WASHINGTON ― We’ll be falling back to a time before daylight saving if President-elect Donald Trump gets his wish.
Trump said Friday he will work to end daylight saving time, putting his weight behind a long-debated effort to end semi-annual time changes.
The incoming president announced his push to make standard time year-round ‒ a move that would require action from Congress ‒ in a post on his social media site Truth Social.
“The Republican Party will use its best efforts to eliminate Daylight Saving Time, which has a small but strong constituency, but shouldn’t!” Trump wrote. “Daylight Saving Time is inconvenient, and very costly to our Nation.”

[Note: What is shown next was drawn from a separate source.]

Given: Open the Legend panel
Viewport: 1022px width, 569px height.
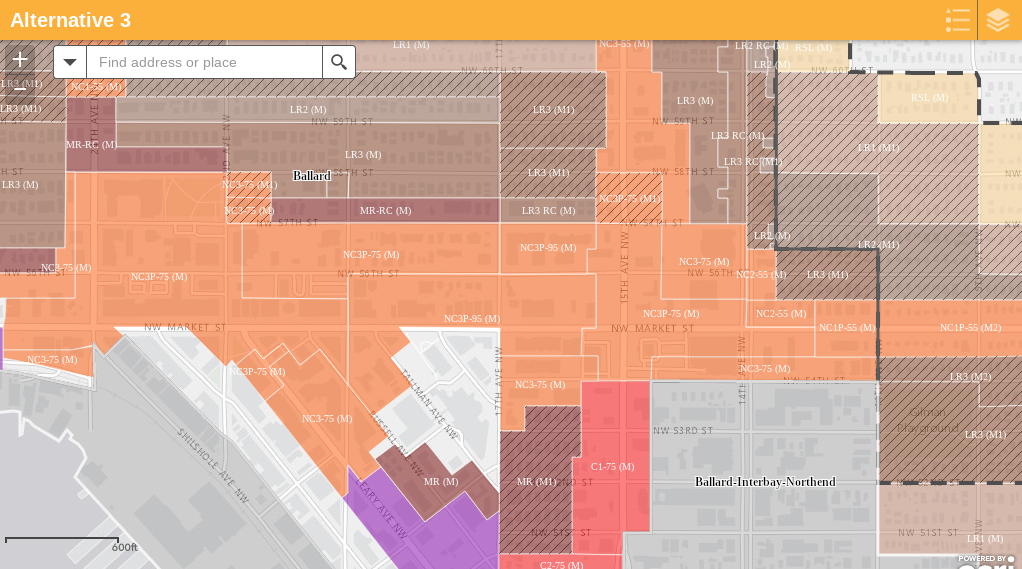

The U.S. is currently in standard time ‒ which moved the clocks back an hour on Nov. 3, resulting in early December sunsets that are often the subject of complaints. The nation is set to spring forward to daylight saving time again on March 9 of next year.
Although getting rid of daylight saving time would keep the strikingly early winter evenings, the move would mean no more time changes, which some call their biggest annoyance.
Tech entrepreneurs Elon Musk and Vivek Ramaswamy, who are set to lead a Trump administration effort aimed at cutting government costs and improving efficiency, had signaled their support for scrapping daylight saving time. “Looks like the people want to abolish the annoying time changes,” Musk wrote in a post last month on X.
All but two states observe daylight saving time. (Under the Uniform Time Act of 1966, states can opt out of DST.) Yet even among those who want to scrap time changes, there’s a debate whether daylight saving time or standard time should be the one to go.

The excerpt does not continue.